Il terminale sul tavolo si illuminò. — Pranzo in tavola!

Jan era disgustata. — Rompiscatole!

13

Il pranzo fu delizioso. Un assortimento di cibi freddi (sottaceti, formaggi, panini, conserve di frutta, noccioline, ravanelli, scalogno, sedano e simili) circondava una pentola che bolliva su un fornelletto da tavola. Croccanti crostini di pane all’aglio grondavano burro. Georges distribuì la zuppa con la dignità di una maître d’hotel, versandola in grandi fondine. Appena mi fui seduta, Ian mi allacciò al collo un tovagliolo gigante. — Tuffatici come un porcellino — consigliò.

Assaggiai la zuppa. — Volentieri! — e aggiunsi: — Janet, devi aver passato tutta la giornata di ieri a curare la zuppa.

— Sbagliato! — ribatté Ian. — La nonna ha lasciato questa zuppa in eredità a Georges.

— Esagerato — obiettò Georges. — È stata la mia cara mamma, che il buon Dio le conceda gioia, a dare il via a questa zuppa il giorno che sono nato.
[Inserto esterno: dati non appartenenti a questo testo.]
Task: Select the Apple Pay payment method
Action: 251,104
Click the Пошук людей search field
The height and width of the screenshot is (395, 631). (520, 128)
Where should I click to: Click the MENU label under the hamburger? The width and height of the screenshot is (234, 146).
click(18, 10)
Mia sorella maggiore ha sempre sperato di riceverla, ma ha sposato un uomo di rango inferiore, un anglo-canadese, così la zuppa è passata a me. Io ho cercato di tenere viva la tradizione, anche se mi sembra che il sapore e il bouquet fossero migliori quando la faceva mia madre.

— Non sono pratica di queste cose — dissi. — So solo che questa zuppa non ha mai visto una lattina.
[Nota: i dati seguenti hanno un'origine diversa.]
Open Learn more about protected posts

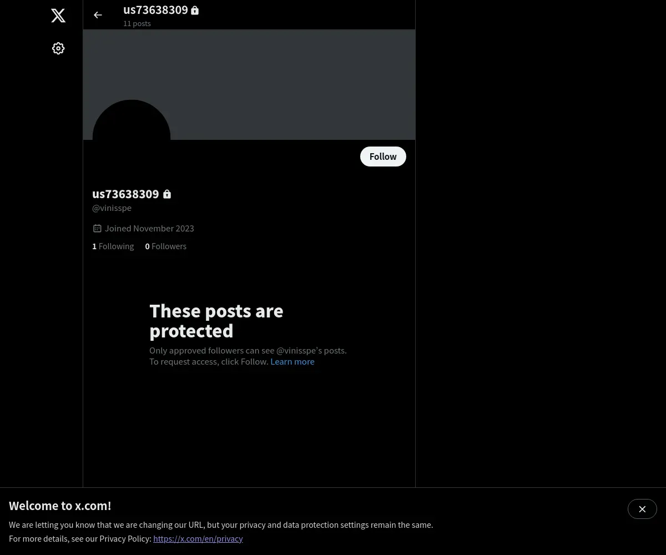click(x=292, y=361)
— La cottura l’ho cominciata io la settimana scorsa — disse Janet. — Poi Georges ha preso in mano la situazione e l’ha curata lui. Capisce le zuppe meglio di me.

— L’unica cosa che capisco della zuppa è che bisogna mangiarla, e spero che in quella pentola ci sia un dividendo anche per me.

— Possiamo sempre — mi assicurò Georges — buttare dentro un altro topo.

— Ci sono novità, nei notiziari? — chiese Janet.

— Che fine ha fatto il tuo ordine di non parlarne a tavola?

— Ian, amore mio, tu meglio di chiunque dovresti sapere che i miei ordini riguardano gli altri, non me. Rispondimi.

— In generale, nessun cambiamento. Non sono stati segnalati altri omicidi. Se si sono fatti vivi altri pretendenti al titolo di grandi organizzatori del disastro, il nostro governo paternalista ha deciso di non informarci. Porca miseria, odio questo atteggiamento da papà saputello. Papà non sa un accidente di niente, se no non ci troveremmo in questo caos. L’unica cosa che sappiamo è che il governo sta usando la censura. Il che significa che sappiamo niente. Mi viene voglia di sparare a qualcuno.